• **Brano citato**
◇ ◇ ◇

Sveglia umana alle 7 e alle 8 partenza per la zona archeologica. Non dobbiamo nemmeno preparare subito le valige Dopo la visita ritorneremo in albergo e possiamo tenere le stanze sino alle 13. Nonostante la zanzariera alla finestra, abbiamo trascorso la prima parte della notte a dar la caccia agli insetti, mentre non ne siamo stati minimamente disturbati al ristorante che era all'aperto. Cominciamo a dubitare che le reti servano ad impedire alle zanzare di uscire. Curiosa la fontana dell'albergo con tre coccodrilli ed una decina di tartarughe. Un pappagallo scorazza per i corridoi rincorso da una cliente che lo vuole accarezzare. Il povero animale mostra minaccioso il becco, ma la signora non demorde: vuole a tutti i costi toccare l'uccello. L'umidità a Palenque é altissima e scegliamo i vestiti più leggeri che abbiamo. In mezz'ora arriviamo all'ingresso della zona archeologica. Mentre Leo acquista i biglietti di ingresso abbiamo 15 minuti per pagare il permiso de video e fare acquisti nei negozietti. Non ho portato, per essere più leggero il gilet e nelle sue tasche ho lasciato il cappello. Devo assolutamente comprarne un altro. Arriviamo davanti ai templi. Siamo fortunati, qualche nuvola ci ripara e la giornata non é troppo calda. A tratti il sole spunta dalle nubi ed illumina i templi. La visita inizia dal tempio della Luna Calante per proseguire al tempio XIII da poco scavato e restaurato.

◇ ◇ ◇

• **Dati grezzi**
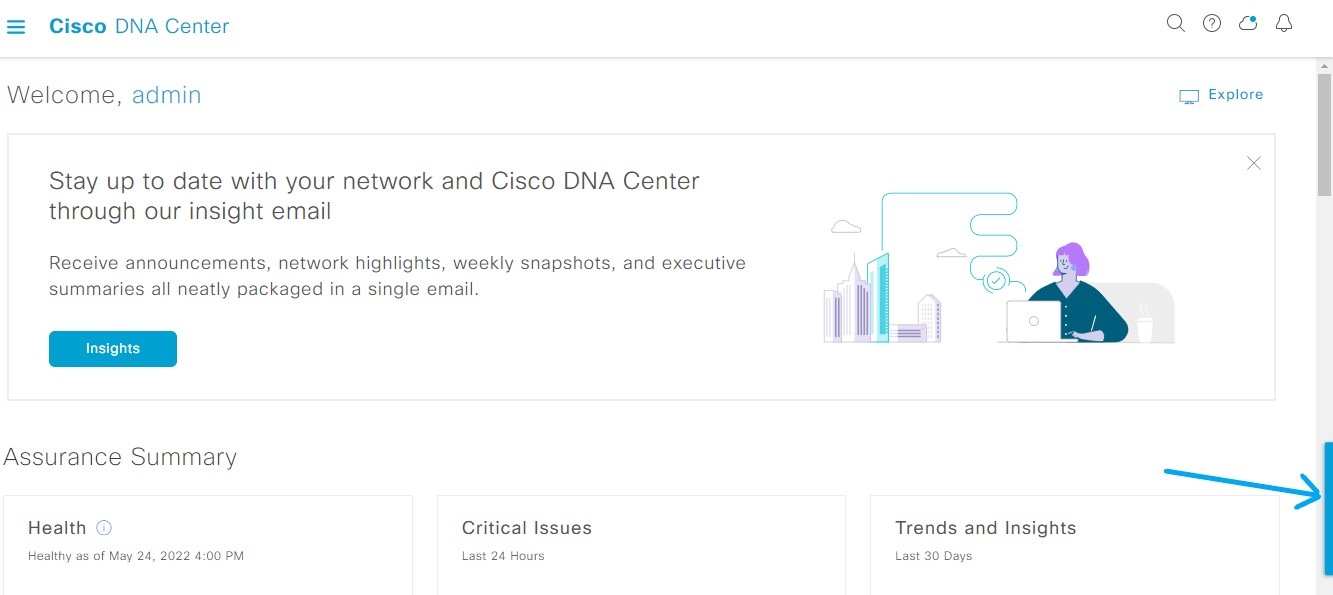1333x595 pixels.
Task: Click the search magnifier icon
Action: [1176, 23]
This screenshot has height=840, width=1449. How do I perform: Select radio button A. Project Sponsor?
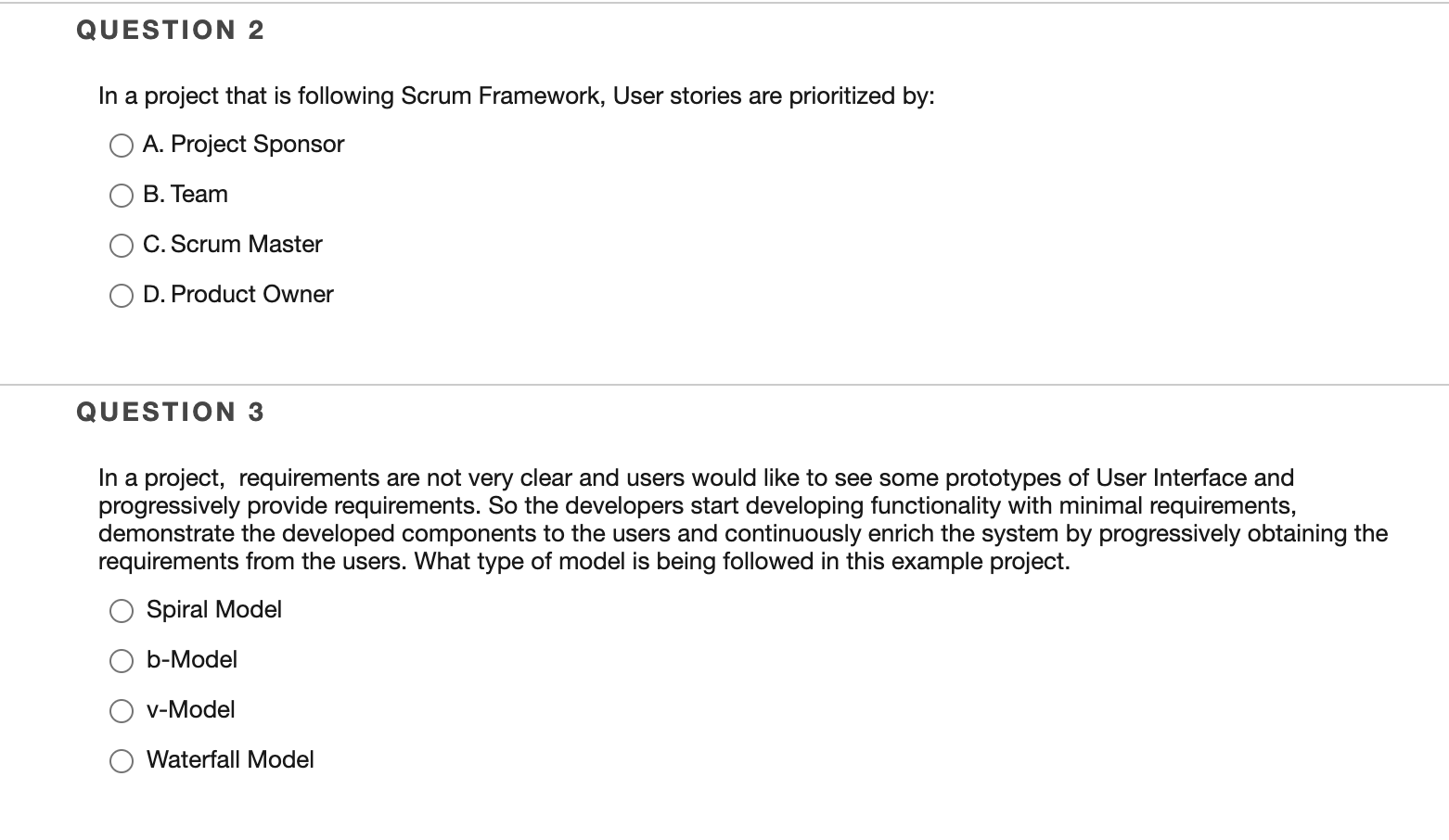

◇ ◇ ◇

• **Consegna A**
Indica se ciascuna di queste affermazioni concorda con il racconto della visita a Palenque, rispondendo sì o no e citando le parole del testo che lo stabiliscono: (i) le stanze dell'albergo si possono tenere fino alle 13; (ii) al ristorante all'aperto gli insetti hanno dato molto fastidio; (iii) la visita comincia dal tempio XIII.
• **Consegna B**
Secondo il racconto della visita a Palenque, quanti coccodrilli ci sono nella fontana dell'albergo?
• **Consegna C**
Riprendi il racconto della visita a Palenque e proseguilo dopo l'ultima frase.

• **Risposta A**
(i) Sì: "possiamo tenere le stanze sino alle 13".
(ii) No: "non ne siamo stati minimamente disturbati al ristorante che era all'aperto".
(iii) No: "La visita inizia dal tempio della Luna Calante per proseguire al tempio XIII".

• **Risposta B**
Tre coccodrilli.

• **Risposta C**
Si pensa che nel tempio, dentro ad un sepolcro internamente pitturato di rosso, sia stata sepolta una delle mogli di Pakal, il governatore che regnò sulla città dal 615 al 683 d.C. e fu sepolto in quello delle Iscrizioni che sormonta la piramide posta a fianco. Non é consentito a gruppi numerosi di visitare la tomba, di cui abbiamo visto la ricostruzione e la maschera di giada, che ricopriva il volto del sovrano, al museo antropologico di Città del Messico.

Davanti a questi templi si trova la tomba di Alberto Ruz Lhuillier, l'archeologo che ha dedicato la sua vita allo studio del sito. Saliamo sul palazzo, un complesso con cortili, corridoi e stanze ed al centro una torre a quattro piani usata come torre di avvistamento od osservatorio.

Fare fotografie é un'impresa: da ogni parte spuntano turisti e la zona é invasa da molti gruppi. Dopo che hai atteso a lungo che un particolare scorcio fosse libero da presenze umane, ecco che, prima che tu riesca a scattare, ne sbuca un'altro che copre l'immagine scelta per la foto.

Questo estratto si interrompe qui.